#### YOUR ASSIGNMENT
In the listing that follows, tally the lines containing "size"; give the count and nothing more.

#### TASK INPUTS
------------------------------------

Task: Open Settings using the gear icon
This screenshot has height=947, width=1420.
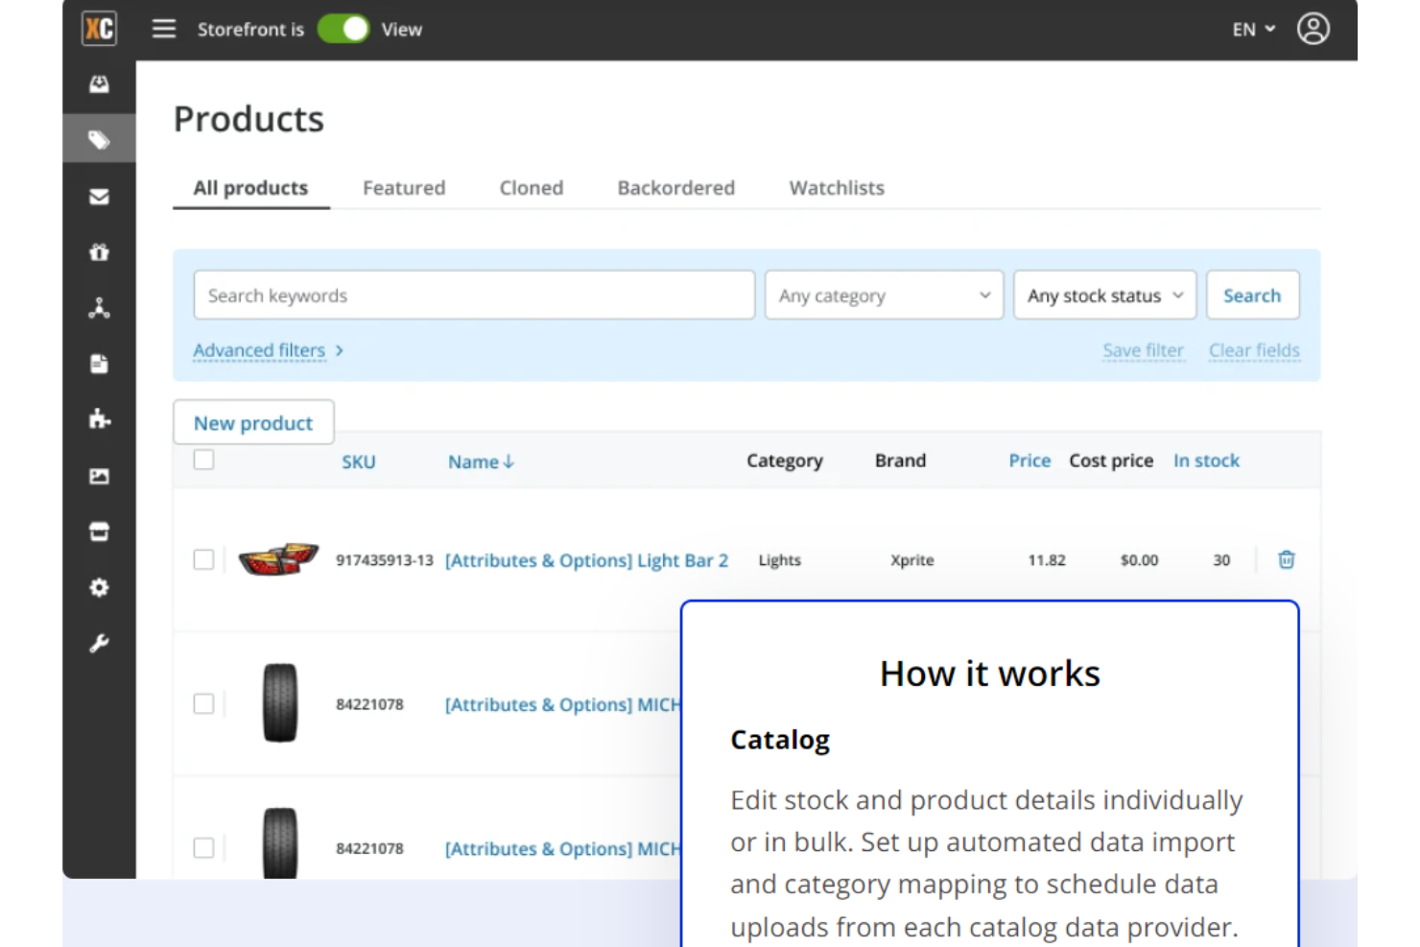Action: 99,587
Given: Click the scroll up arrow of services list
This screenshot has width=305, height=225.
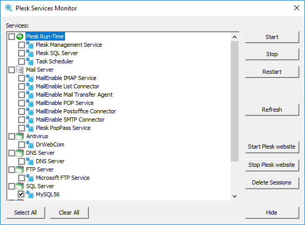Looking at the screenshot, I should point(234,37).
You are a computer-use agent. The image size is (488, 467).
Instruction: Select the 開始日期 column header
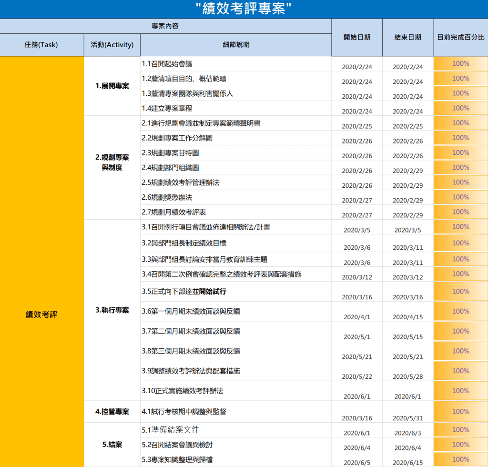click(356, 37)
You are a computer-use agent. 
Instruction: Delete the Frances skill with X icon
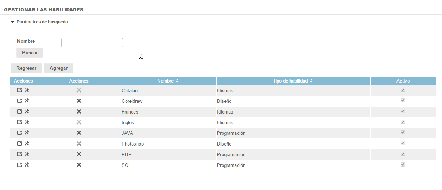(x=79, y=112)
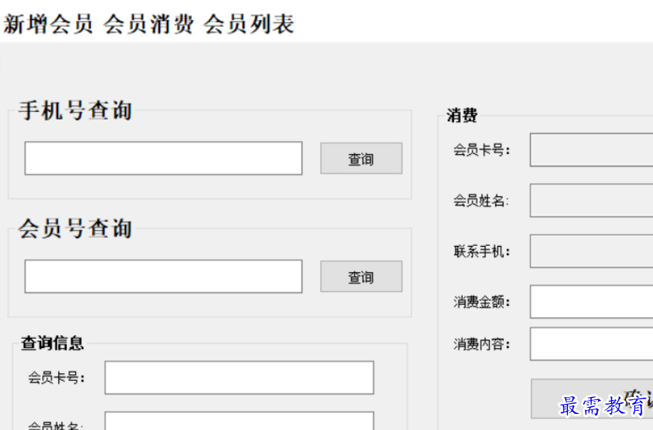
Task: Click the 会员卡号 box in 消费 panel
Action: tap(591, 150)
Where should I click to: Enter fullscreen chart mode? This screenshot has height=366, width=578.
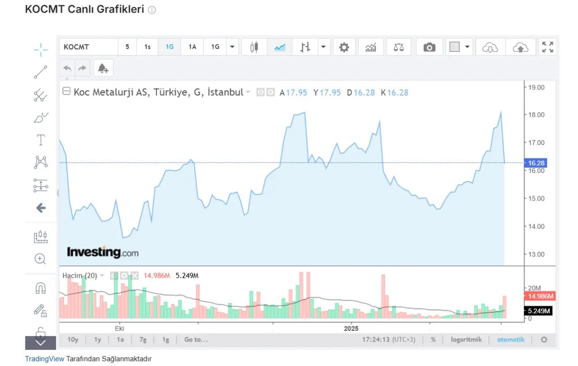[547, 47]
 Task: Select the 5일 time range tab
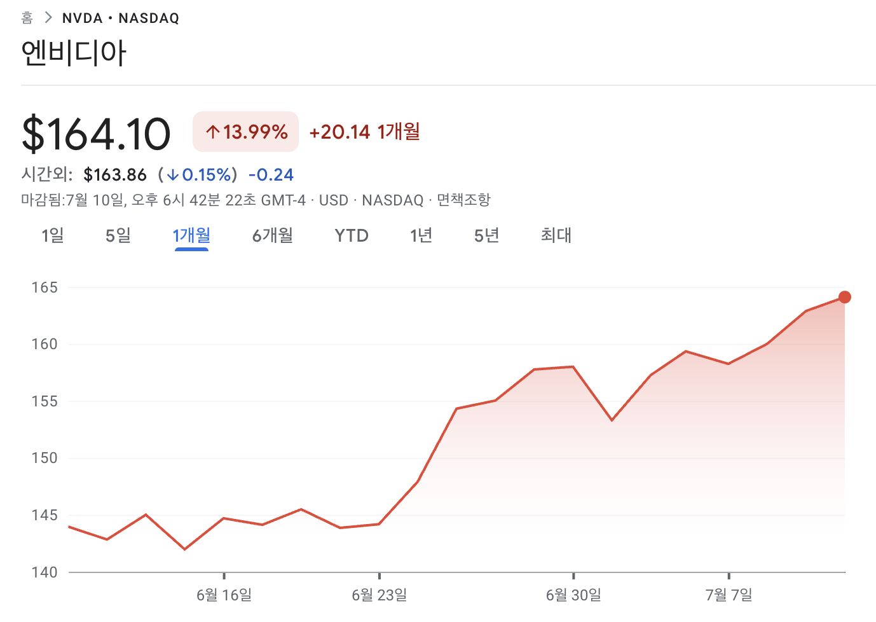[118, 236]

------------------------------------

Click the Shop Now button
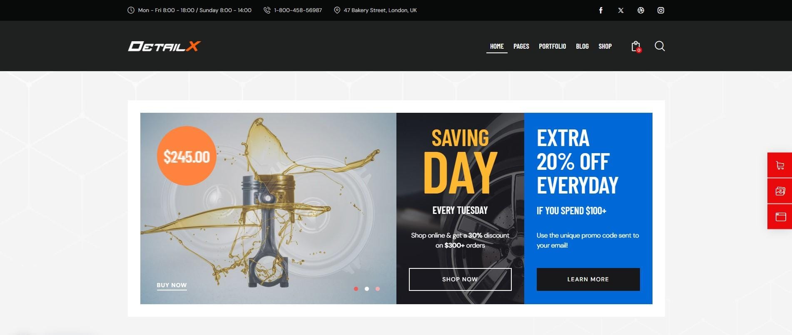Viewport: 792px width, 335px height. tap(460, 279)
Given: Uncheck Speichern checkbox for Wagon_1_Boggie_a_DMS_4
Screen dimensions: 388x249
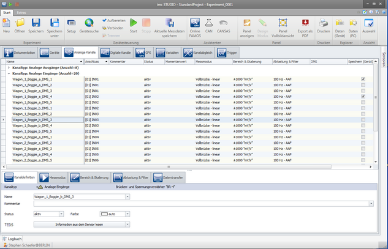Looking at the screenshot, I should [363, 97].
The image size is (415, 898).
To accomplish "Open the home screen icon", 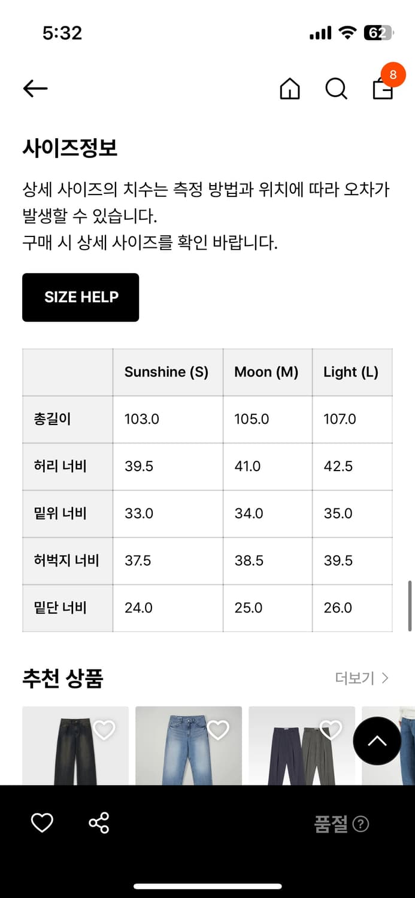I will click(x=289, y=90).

------------------------------------

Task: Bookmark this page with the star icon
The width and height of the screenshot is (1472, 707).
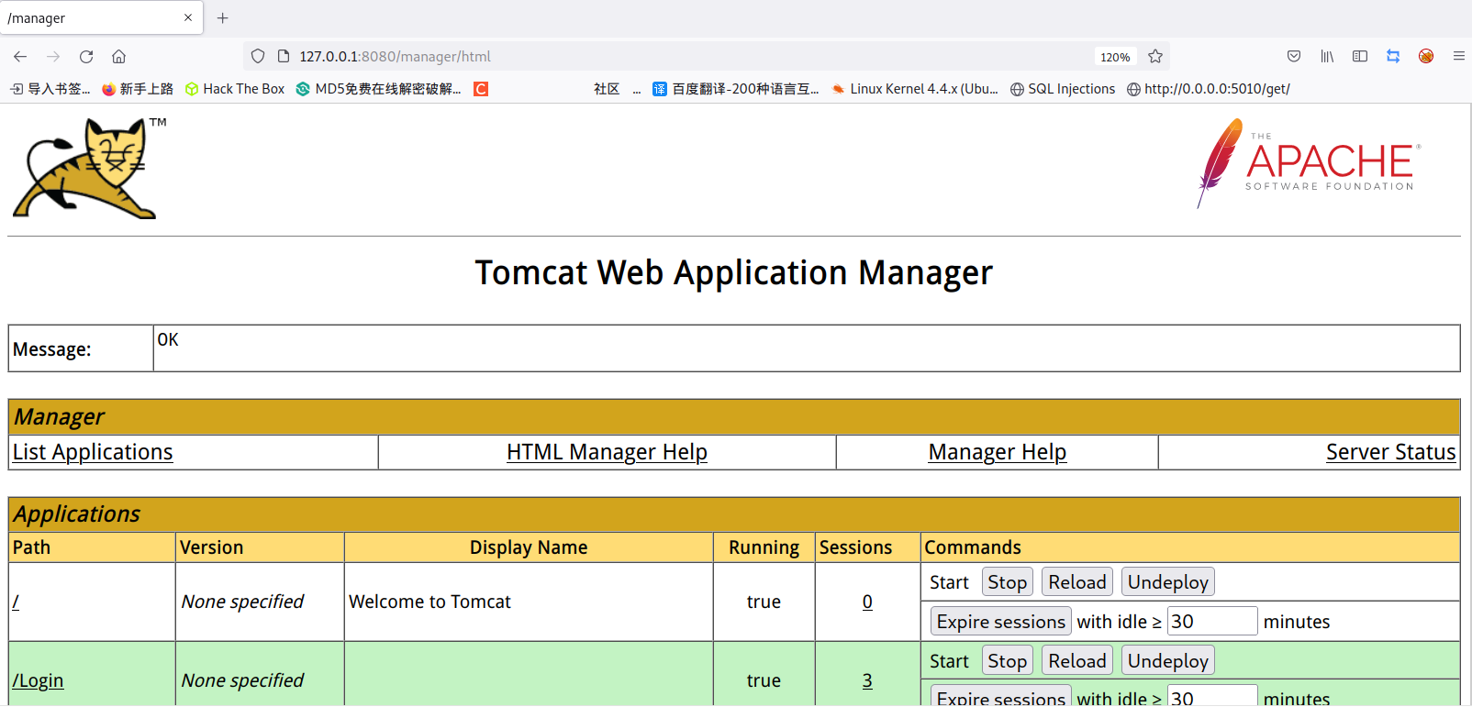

------------------------------------

#### RESULT FOR THIS EXERCISE
2